TAREFA DO EXERCÍCIO 1 :: No texto sobre a Marcha da Maconha, que porcentagem do público da marcha de 2016 era de pessoas pretas, segundo a pesquisa citada?
TAREFA DO EXERCÍCIO 2 :: Prossiga com o texto sobre a Marcha da Maconha a partir da última frase apresentada.

TEXTO PARA LEITURA ::
^^^^^^^^

• Home
  • Quem somos
  • A razão entorpecida
  • Chame o DAR pra sua quebrada ou escola
  • Fale com a gente
  • Podcast
  • Quem somos
  • A razão entorpecida
  • Podcast
  • Chame o DAR pra sua quebrada ou escola
  • Fale com a gente
Julho 14, 2017

Marcha da Maconha: o ato de desobediência civil mais periférico do país

por Juliana Paula, integrante da Craco Resiste e do Coletivo DAR

Esse texto está um pouco atrasado.

Peço perdão pelo vacilo, mas é que muitas vezes é tão difícil escrever sobre o que realmente acreditamos e amamos que é preciso esperar.

Ano passado, nessa mesma época, escrevi um texto sobre a Marcha da Maconha de São Paulo pra dizer que eu tinha certeza que essa marcha poderia ser mais preta e mais periférica do que tava sendo. E que ela tinha muito potencial pra isso.

Disseram que tinha gente preta pra caramba, rolou uma pesquisa que deu uns 35% desse público na marcha de 2016, que teve pelo menos 30 mil pessoas marchando (prefiro os 42 mil, por motivos óbvios).

Achei um número expressivo sim, principalmente se tratando de um ato político que foi historicamente organizado pela esquerda de maioria branca e de classe média, esses roles que a perifa não cola fácil, não fica à vontade, não tem muito espaço de fala. É, o bagulho é loco. Um número bacana, mas ainda pouco.

Critiquei a ausência de uma maior representatividade preta e periférica na marcha, porque afinal as pautas de legalização da maconha e do fim da guerra às drogas é um assunto que nos atinge diretamente (geralmente com munição letal e com intenção de matar) e com frequência (uma frequência chata e assustadora também).

^^^^^^^^

MATERIAL FORNECIDO ::

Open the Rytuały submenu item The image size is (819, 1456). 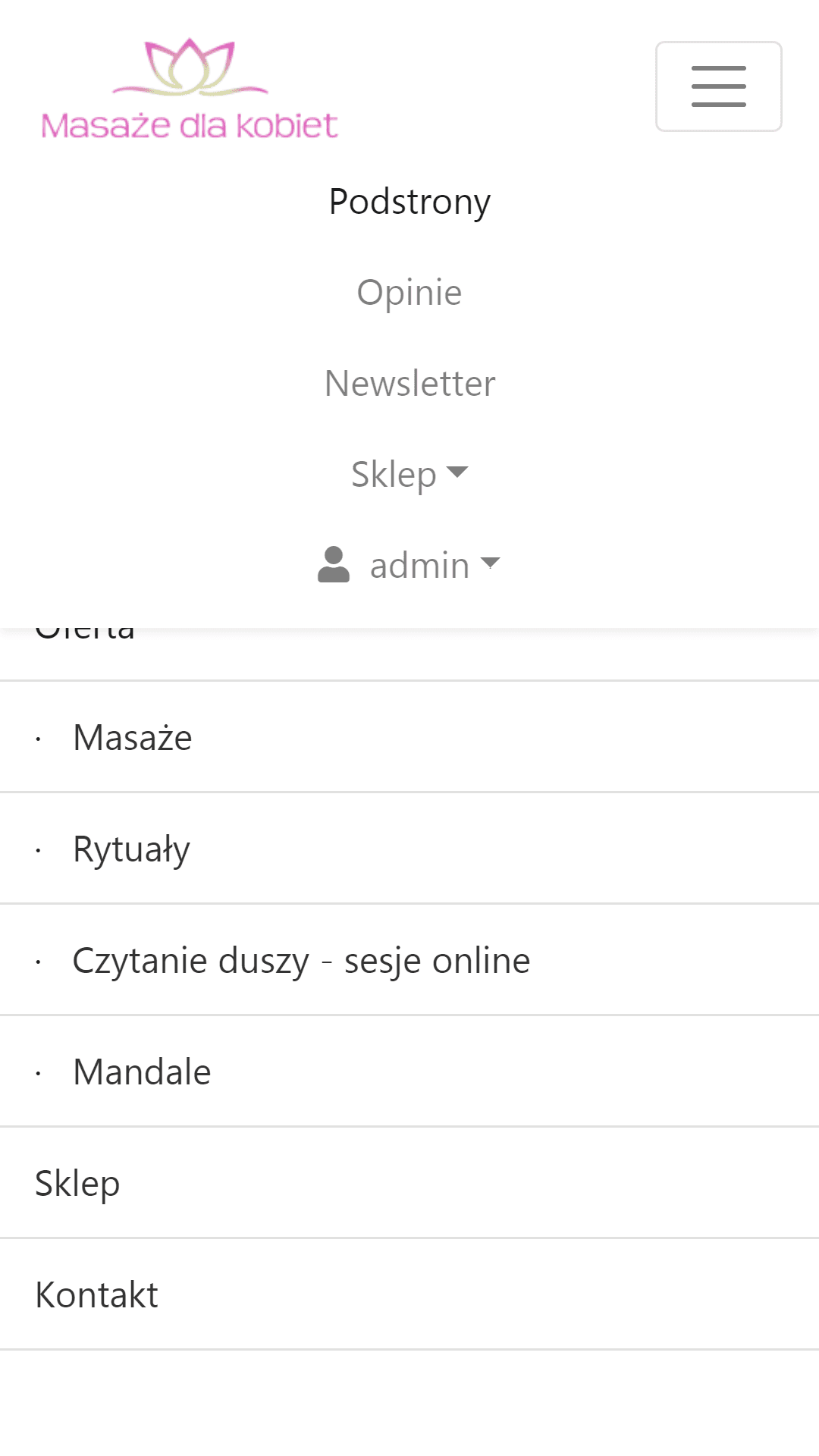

^^^^^^^^

RESPOSTA ESCRITA 1 :: Uns 35%.

RESPOSTA ESCRITA 2 ::
Mas, como diria Belo, “tudo mudou”…

Crédito: Tiago Macambira

Crédito: Tiago Macambira

2017 foi o primeiro ano em que me comprometi, pelo DAR, a acompanhar as reuniões e tudo o mais que diz respeito à organização da Marcha da Maconha de São Paulo e, me aproximando dessa parte do rolê, percebi que o interesse em chegar pra além do centro, colar nas quebradas e pautar a guerra às drogas onde ela realmente vem fazendo muitas vítimas era uma preocupação constante e importante.

Priorizamos, colocando como pauta desde a primeira reunião, as atividades na periferia e foi aí que a coisa ficou preta! “Se eu te falar que a coisa tá preta, a coisa tá boa, pode acreditar!” (Sapiência neles!)

Acompanhei a organização das atividades na zona sudoeste, com pessoas que fumam um há cem mil anos e muitas nunca tinham colado na marcha. Esse rolê foi louco!

Uma das características da Marcha de SP é a autonomia e a organicidade, claro. Dessa forma, cada marcha que foi organizada na quebrada foi feita com a identidade e respeitando as especificidades da região que tava organizando. Na sudoeste, isso foi feito expressivamente pelo pessoal do Café Mesóclise, um cafezinho de vila, gerenciado por uma família tradicional maconheira, que é um ato de desobediência civil perene, que vem cotidianamente dizer pro mundo que autorização pra coffee shop é o cacete e que na quebrada é ação direta e nóis por nóis que faz as coisa acontecerem.

18402304_1493855377301970_9220151118565202621_o

Sim, um oásis na periferia, de cultura, de política, de resistência e de amor pela planta mais consumida e mais perseguida desse mundão. Aliás, nisso a perifa e a Mary Jane tem muito em comum: ambas são exploradas e perseguidas de sol a sol por esse vasto mundo. E ambas são muito mais potentes do que sonha nossa vã filosofia.

E foi assim, com o Mesóclise e com a perifa que construímos a marcha desse ano: muitas mãos, muita vontade de fazer acontecer, muito envolvimento, suor e fumaça pro ar. Foi bonito demais!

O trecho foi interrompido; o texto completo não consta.